I mean, it wasn’t a day where I swang my front door open with gusto, feeling pride over the fact that my dining room table could actually be used to eat on, rather than rest junk on. It wasn’t a day where my bed was made or where all the stray crayon masterpieces were stowed in their proper place or where I’d done the dishes. It wasn’t THAT kind of day. But it also wasn’t a day where I felt compelled to say, “My house s a total mess,” as I let the guests in.

“If I waited til my house was in order to have people over, we’d never see anyone!” I told her.

“I know,” she said.

“And every spare second I have, I’m working or playing with the kids,” I said, “so when can I clean?”

“I know," she said.

“Plus, as soon as I clean everything up, the kids walk through and instantly re-set it back to maximum mess,” I said.

My friend smiled but said nothing, waiting for the unexpected explosion of defensiveness to blow over.
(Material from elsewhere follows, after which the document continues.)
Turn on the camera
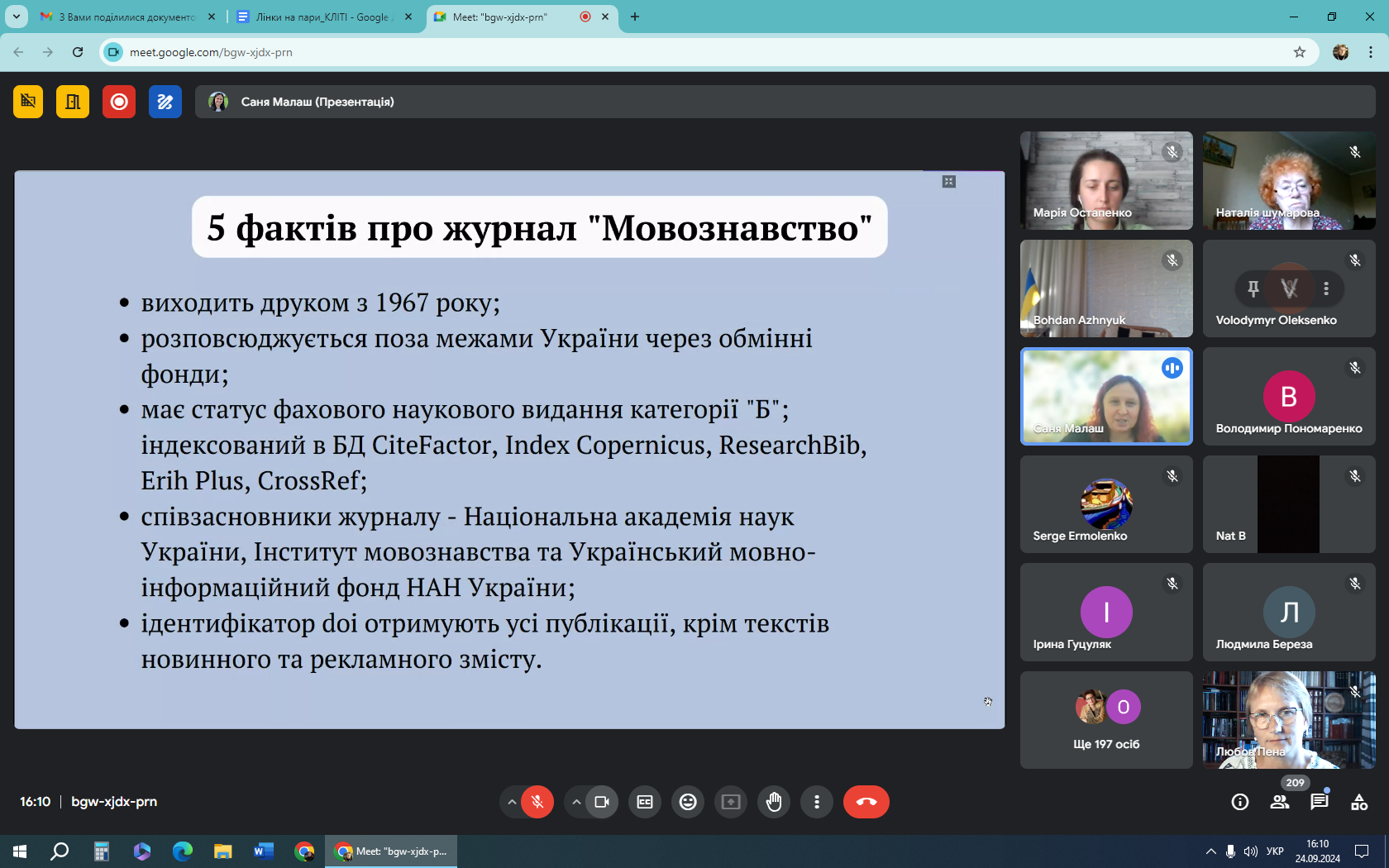 point(602,802)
I guess I’d duped her into thinking that I was actually comfortable in my skin and brimming with self-acceptance which of course, I am not. Far from it. Because after my crazy defensive tirade, I proceeded to clean up my house, right in the middle of the playdate. Picking up discarded pajama pants and stray Legos, pairing up shoes and placing them by the door.
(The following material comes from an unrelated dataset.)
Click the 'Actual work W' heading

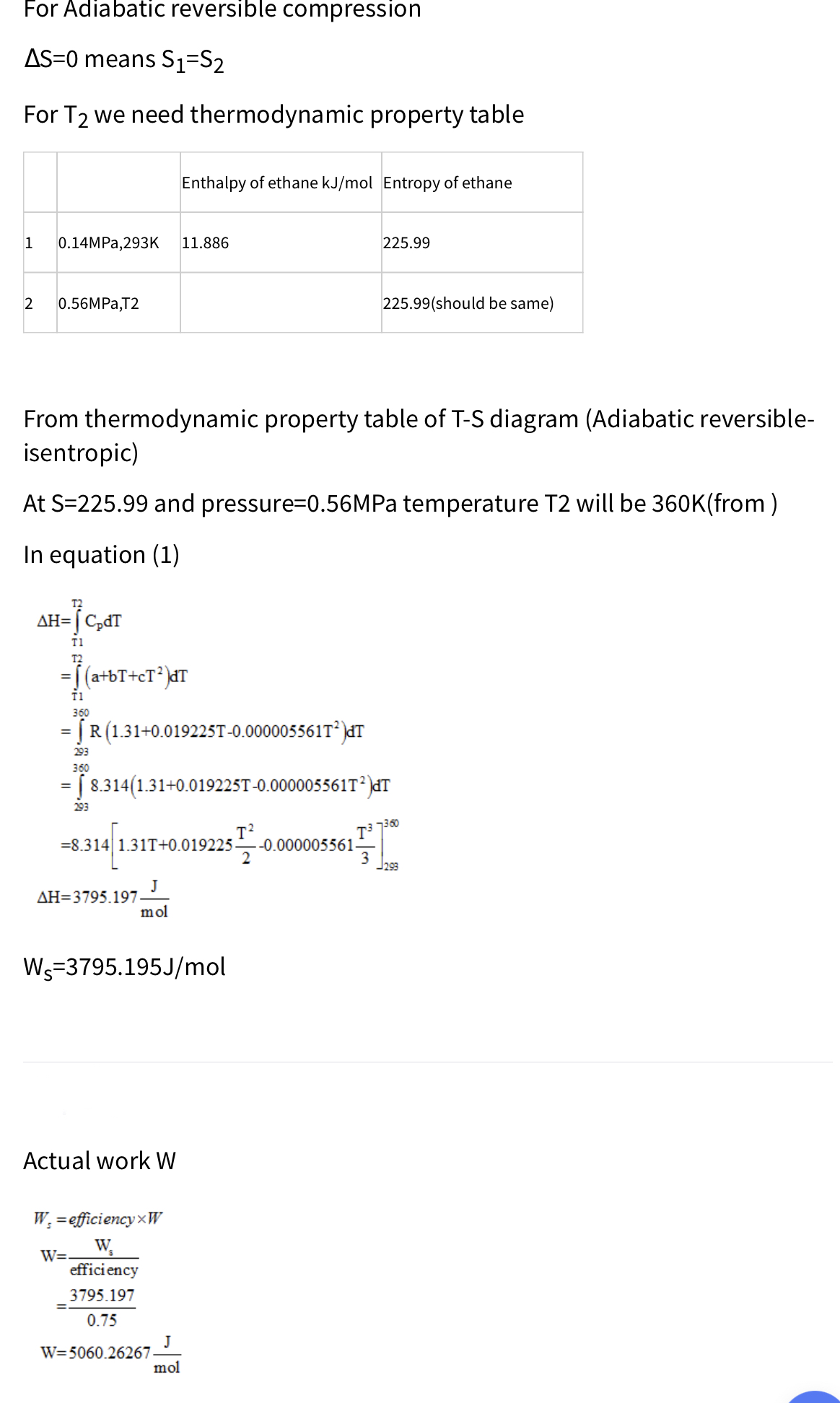tap(100, 1161)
And I continued on this over-zealous cleaning jag for about a week, after which point, I found myself spent and relapsed as a slob.

So when my friend Amelia unexpectedly popped over last weekend, she found our house in its standard state of disrepair. What David likes to call Das Messenhaus.

“Your place looks like a tornado hit it,” she said, laughing.

“I know,” I said, “But it is precisely because of this mess that David and I are one of the happiest couples in New York.”